● PROBLEM DETAILS
Starting at the line that contains "Where should I click to: Open the Max" and running through the end of the entries, give each line as one string in a JSON list, skipping blank lines and leaving the pictures out.

● TASK MATERIAL
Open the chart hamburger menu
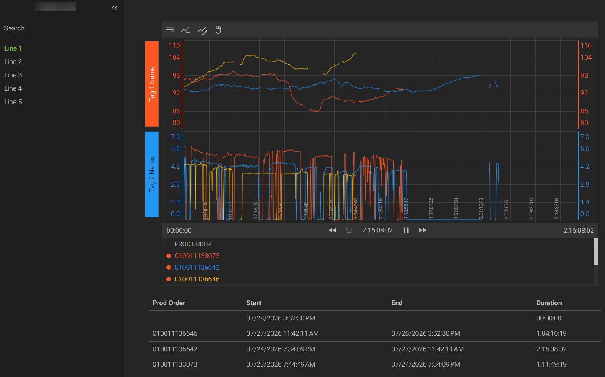Viewport: 605px width, 377px height. point(170,30)
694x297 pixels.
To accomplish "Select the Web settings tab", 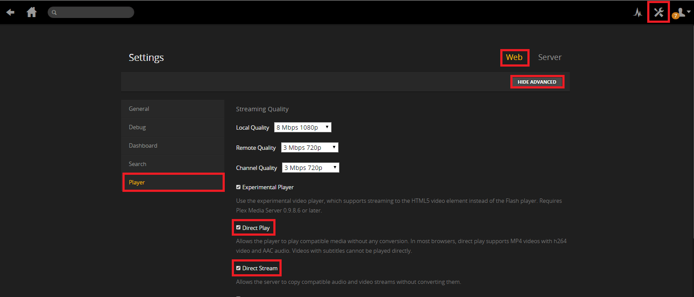I will click(514, 57).
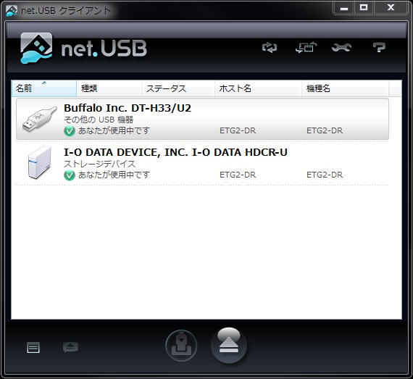413x379 pixels.
Task: Click the 機種名 column header
Action: tap(346, 88)
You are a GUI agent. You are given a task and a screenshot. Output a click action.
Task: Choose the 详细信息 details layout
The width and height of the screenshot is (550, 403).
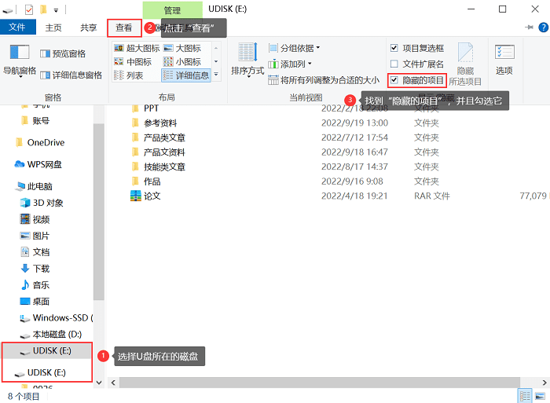point(186,75)
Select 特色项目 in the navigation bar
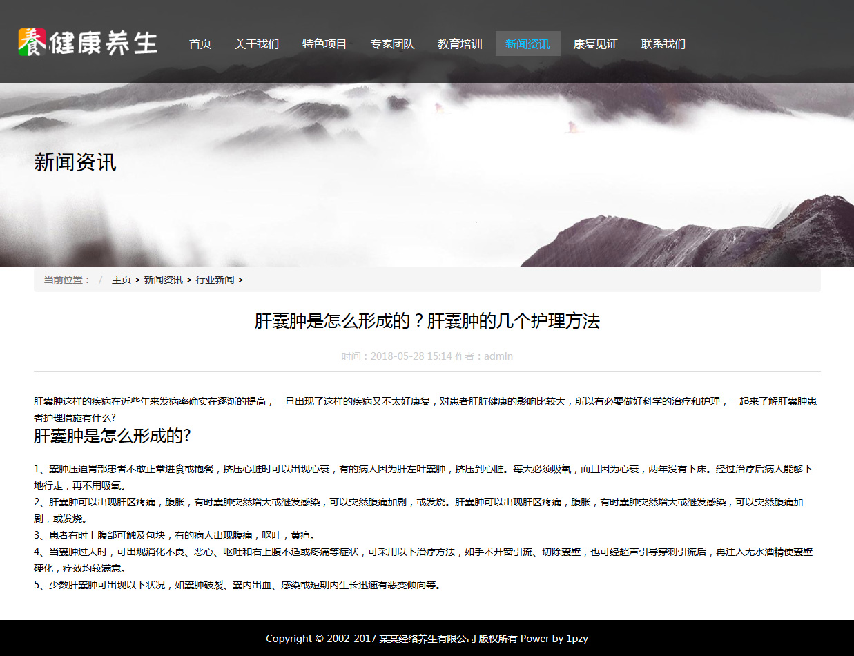Viewport: 854px width, 656px height. pyautogui.click(x=324, y=44)
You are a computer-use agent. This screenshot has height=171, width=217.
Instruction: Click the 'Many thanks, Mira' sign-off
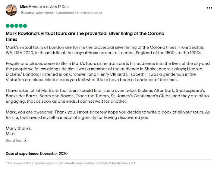(19, 131)
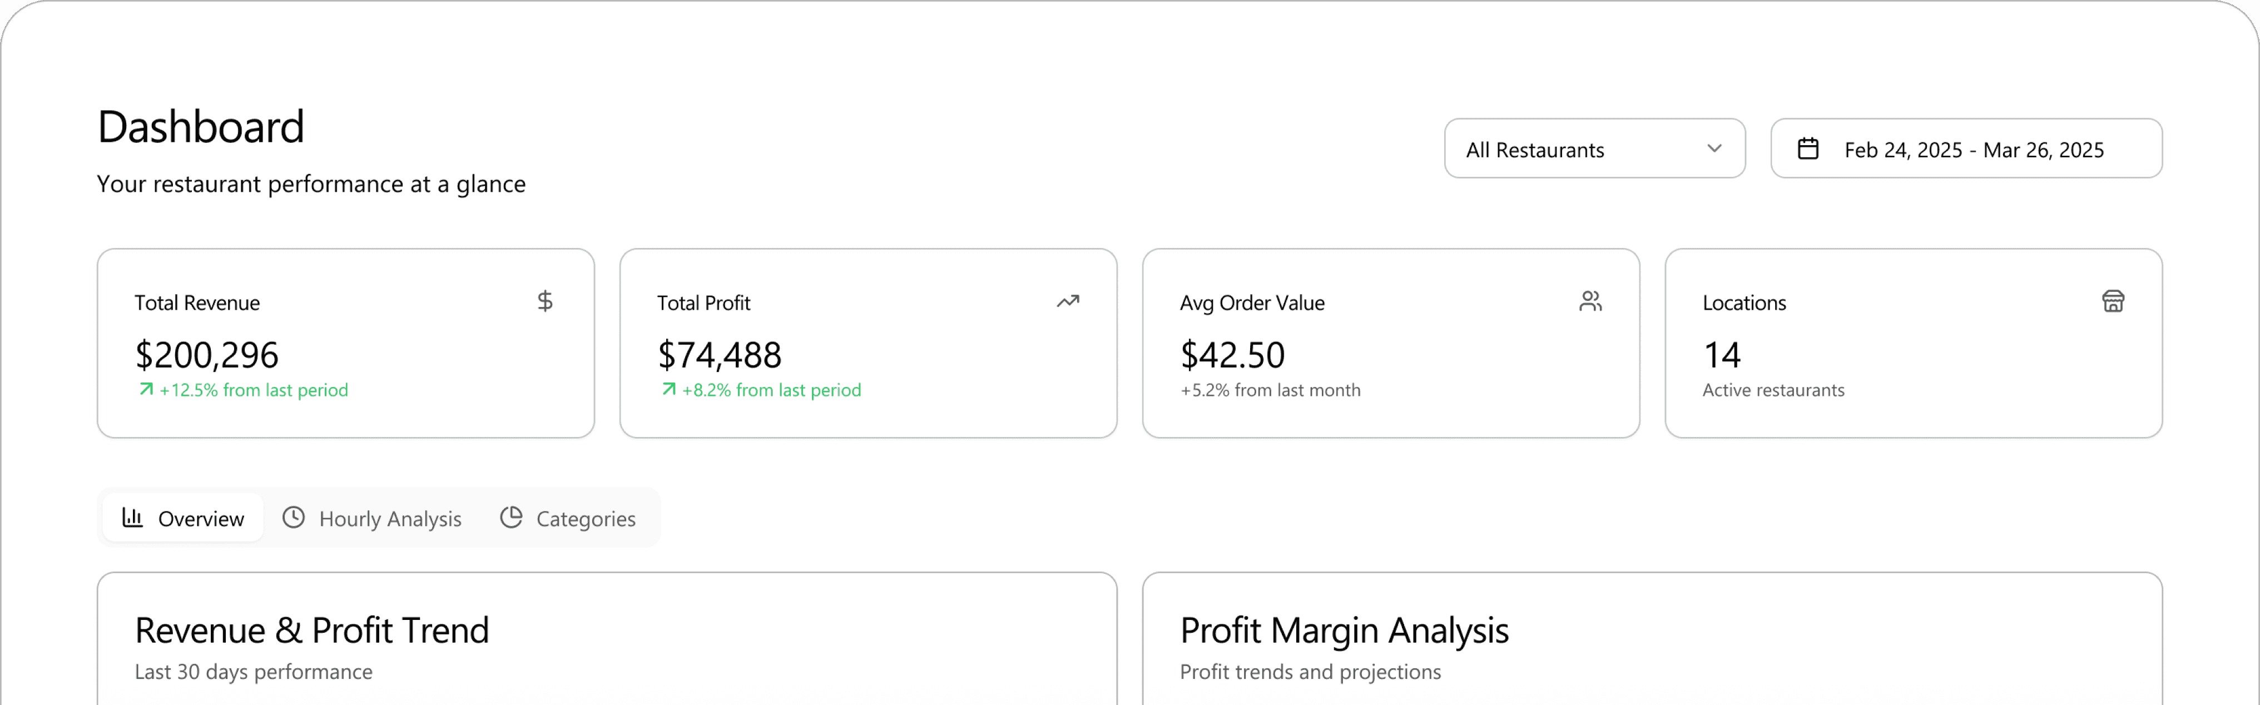The image size is (2260, 705).
Task: Expand the restaurant selector chevron
Action: click(1714, 148)
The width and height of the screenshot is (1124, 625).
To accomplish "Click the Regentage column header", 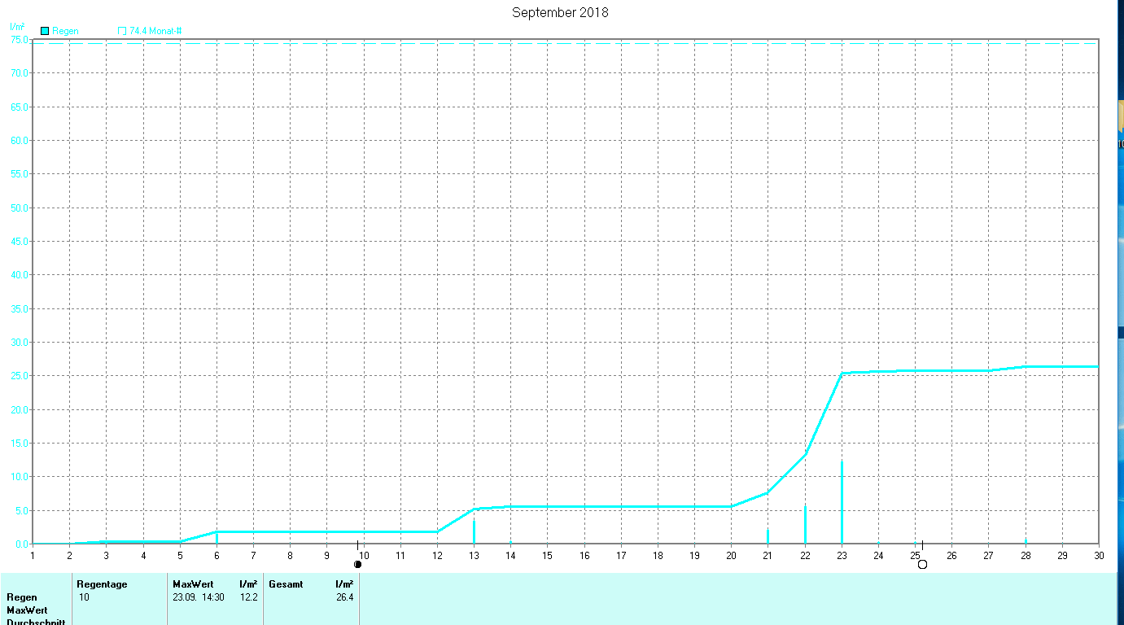I will coord(102,584).
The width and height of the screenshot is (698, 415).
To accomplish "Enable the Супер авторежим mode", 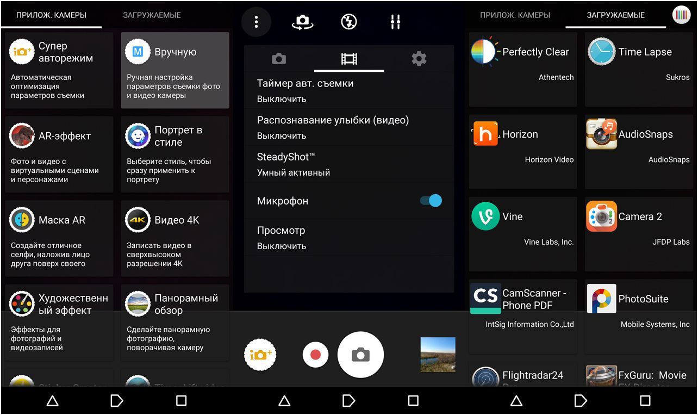I will 58,71.
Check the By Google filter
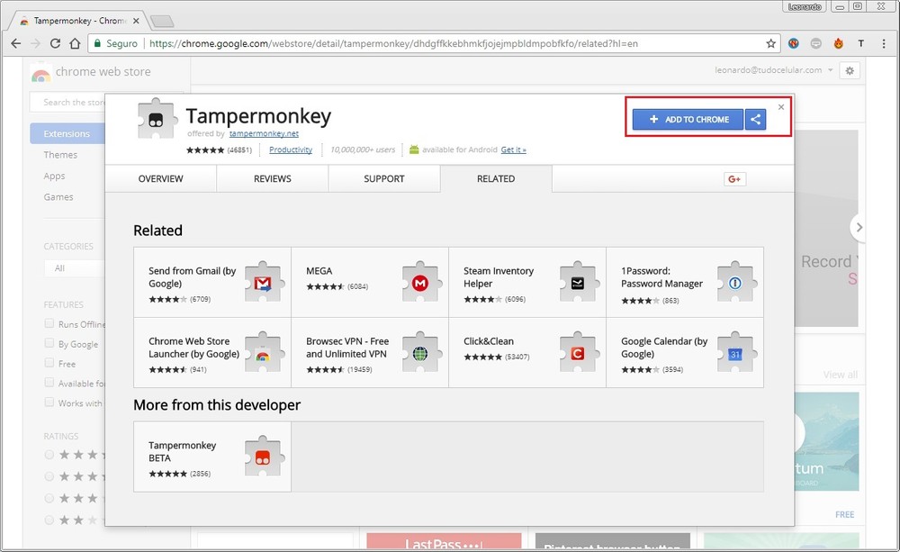This screenshot has height=552, width=900. pyautogui.click(x=50, y=344)
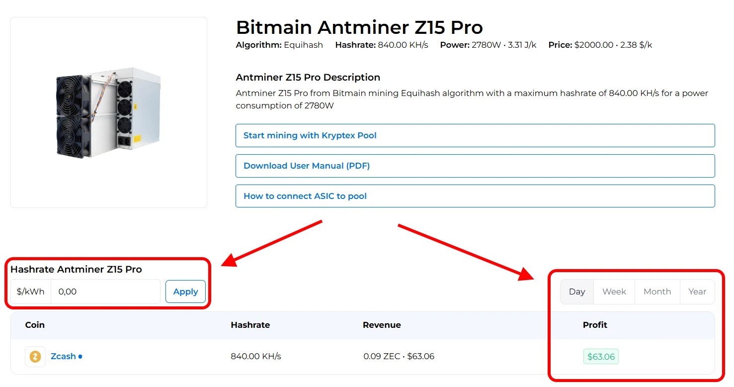Click the Zcash coin logo icon
734x387 pixels.
35,357
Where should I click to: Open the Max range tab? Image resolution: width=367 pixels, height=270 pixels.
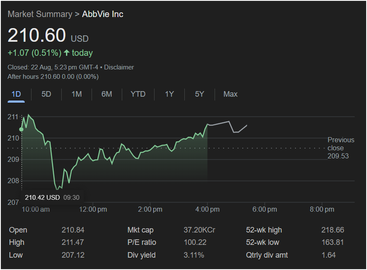click(230, 94)
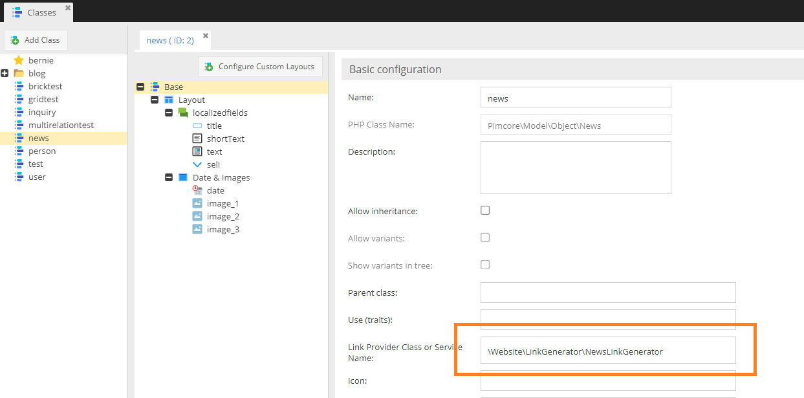Viewport: 804px width, 398px height.
Task: Check the Show variants in tree box
Action: (485, 265)
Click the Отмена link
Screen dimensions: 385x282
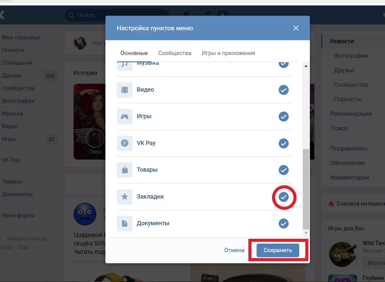(x=234, y=250)
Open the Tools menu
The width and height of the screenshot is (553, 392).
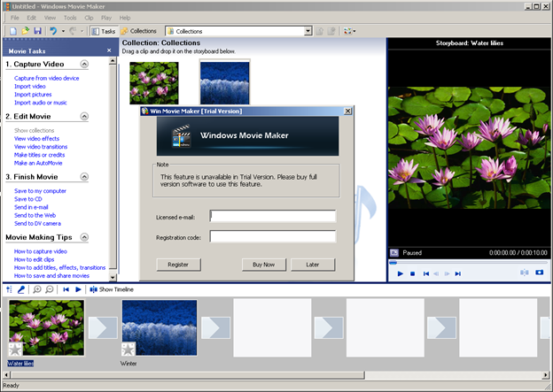pyautogui.click(x=70, y=18)
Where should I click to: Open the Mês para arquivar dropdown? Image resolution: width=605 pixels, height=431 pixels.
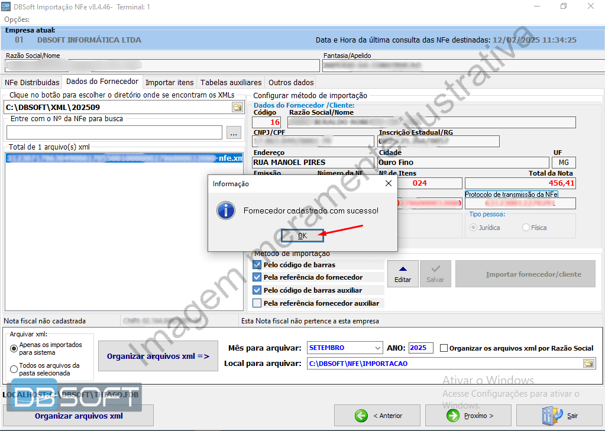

● EXERCISE RESULT
[
  "Where should I click to: Open the Max range tab? Image resolution: width=367 pixels, height=270 pixels.",
  "click(230, 94)",
  "Viewport: 804px width, 398px height.",
  "Task: Check the Show variants in tree box",
  "Action: (485, 265)",
  "Click the Отмена link",
  "Screen dimensions: 385x282",
  "(x=234, y=250)",
  "Open the Tools menu",
  "The width and height of the screenshot is (553, 392).",
  "pyautogui.click(x=70, y=18)",
  "Where should I click to: Open the Mês para arquivar dropdown? Image resolution: width=605 pixels, height=431 pixels."
]